The company’s panel systems, both interior and exterior, are a type of IMP that provides design flexibility and can be used in multiple applications. Insulated metal panels are a perfect fit with new and retrofit applications across the commercial and industrial sectors. And another added benefit of this metal wall panel is its complete ease of use as it can be installed both vertically and horizontally.
Both the KS Shadowline & KS45 Shadowline interior are single component IMPs, which minimize construction delays and produce faster on-site installation compared to traditional built-up wall systems. The insulated panels provide thermal performance of high R-value, superior airtightness, and low thermal bridging, resulting in energy cost savings of as much as 30 percent over traditional multi-part wall systems. All of these benefits are in addition to the fact that they greatly increase a building's overall modern appeal.

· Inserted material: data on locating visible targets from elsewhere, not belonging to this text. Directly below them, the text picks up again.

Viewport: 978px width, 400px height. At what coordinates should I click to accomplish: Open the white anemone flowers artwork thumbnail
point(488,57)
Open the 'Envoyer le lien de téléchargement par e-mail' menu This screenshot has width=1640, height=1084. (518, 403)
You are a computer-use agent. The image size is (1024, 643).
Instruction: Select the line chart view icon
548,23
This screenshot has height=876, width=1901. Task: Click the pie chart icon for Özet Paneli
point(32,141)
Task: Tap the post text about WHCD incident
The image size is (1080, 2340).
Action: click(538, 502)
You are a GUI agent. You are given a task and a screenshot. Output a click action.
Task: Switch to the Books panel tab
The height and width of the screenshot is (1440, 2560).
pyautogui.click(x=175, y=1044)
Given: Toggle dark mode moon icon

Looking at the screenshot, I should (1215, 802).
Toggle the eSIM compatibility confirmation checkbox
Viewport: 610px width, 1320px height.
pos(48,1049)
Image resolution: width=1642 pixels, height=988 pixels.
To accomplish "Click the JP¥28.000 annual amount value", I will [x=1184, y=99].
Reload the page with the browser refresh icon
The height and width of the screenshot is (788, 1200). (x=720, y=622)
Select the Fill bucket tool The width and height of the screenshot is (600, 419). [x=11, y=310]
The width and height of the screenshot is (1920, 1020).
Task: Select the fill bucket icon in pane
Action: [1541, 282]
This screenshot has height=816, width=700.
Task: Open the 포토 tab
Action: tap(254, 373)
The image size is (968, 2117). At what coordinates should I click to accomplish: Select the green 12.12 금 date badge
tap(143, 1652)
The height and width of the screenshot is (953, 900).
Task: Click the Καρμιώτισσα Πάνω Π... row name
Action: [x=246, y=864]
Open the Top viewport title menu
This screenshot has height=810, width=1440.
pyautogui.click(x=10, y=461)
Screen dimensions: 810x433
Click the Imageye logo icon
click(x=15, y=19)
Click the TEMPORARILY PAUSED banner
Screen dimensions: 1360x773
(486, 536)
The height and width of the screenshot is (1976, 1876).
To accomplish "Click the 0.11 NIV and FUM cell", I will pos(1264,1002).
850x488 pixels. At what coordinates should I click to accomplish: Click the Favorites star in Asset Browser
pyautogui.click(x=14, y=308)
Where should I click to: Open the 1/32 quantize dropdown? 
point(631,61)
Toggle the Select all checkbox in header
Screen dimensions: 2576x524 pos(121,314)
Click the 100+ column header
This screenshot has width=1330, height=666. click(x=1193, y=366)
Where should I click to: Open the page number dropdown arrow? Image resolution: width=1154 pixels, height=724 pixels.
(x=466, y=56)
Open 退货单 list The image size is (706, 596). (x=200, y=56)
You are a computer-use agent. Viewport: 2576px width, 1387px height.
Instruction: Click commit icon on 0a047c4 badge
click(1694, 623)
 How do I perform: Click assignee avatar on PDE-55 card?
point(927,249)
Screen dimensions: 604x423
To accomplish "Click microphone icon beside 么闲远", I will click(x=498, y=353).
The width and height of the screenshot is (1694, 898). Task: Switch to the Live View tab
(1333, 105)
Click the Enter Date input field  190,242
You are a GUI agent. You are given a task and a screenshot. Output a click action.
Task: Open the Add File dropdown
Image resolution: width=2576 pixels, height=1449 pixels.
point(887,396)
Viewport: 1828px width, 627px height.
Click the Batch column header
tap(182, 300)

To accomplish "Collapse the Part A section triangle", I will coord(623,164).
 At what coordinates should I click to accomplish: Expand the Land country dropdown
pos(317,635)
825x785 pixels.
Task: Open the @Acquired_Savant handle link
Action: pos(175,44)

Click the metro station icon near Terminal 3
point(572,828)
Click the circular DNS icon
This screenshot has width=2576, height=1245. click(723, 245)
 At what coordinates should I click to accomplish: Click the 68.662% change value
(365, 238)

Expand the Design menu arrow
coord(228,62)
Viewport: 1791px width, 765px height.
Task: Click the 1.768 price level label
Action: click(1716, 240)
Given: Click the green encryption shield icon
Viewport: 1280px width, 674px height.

According to Steven Mauro, National Sales Director for the company’s Cold Storage division, IMPs continue to grow as an increasingly popular commercial cladding material on commercial buildings in this Midwest region. “Insulated metal panels are becoming the standard for use as cladding in many types of commercial facilities,” said Mauro. “Wisconsin supports many food manufacturing and dairy producers for which IMP’s are suitable for use.”
Pat Dohogne agreed with Mauro’s assessment about the future for insulated metal panels. “I would say that competitive pricing, availability and length of lead-time, and most importantly, quality were the three primary benefits of Kingspan insulated metal panels,” he said. “Because the Kingspan panels installed so precisely, we did not encounter any design or construction challenges.”
Dohogne also believes that these products will continue to be the preferred standard cladding material on commercial buildings in this region in the future. “We could foresee more insulated metal panels like the Kingspan KS Shadowline panels being used on pre-engineered buildings in lieu of ‘standard’ single skin/batt insulation exterior walls,” he said. “Kingspan panels that are supplied with the Azteco or Granitstone finishes may also become more commonly used on warehouses and other buildings that would typically utilize precast or concrete tilt wall panels.”
Dohogne said other reasons for insulated panels becoming more common on these types of buildings include their higher R-values and the resulting energy savings, plus, in some cases, lower installation costs than other traditional cladding materials.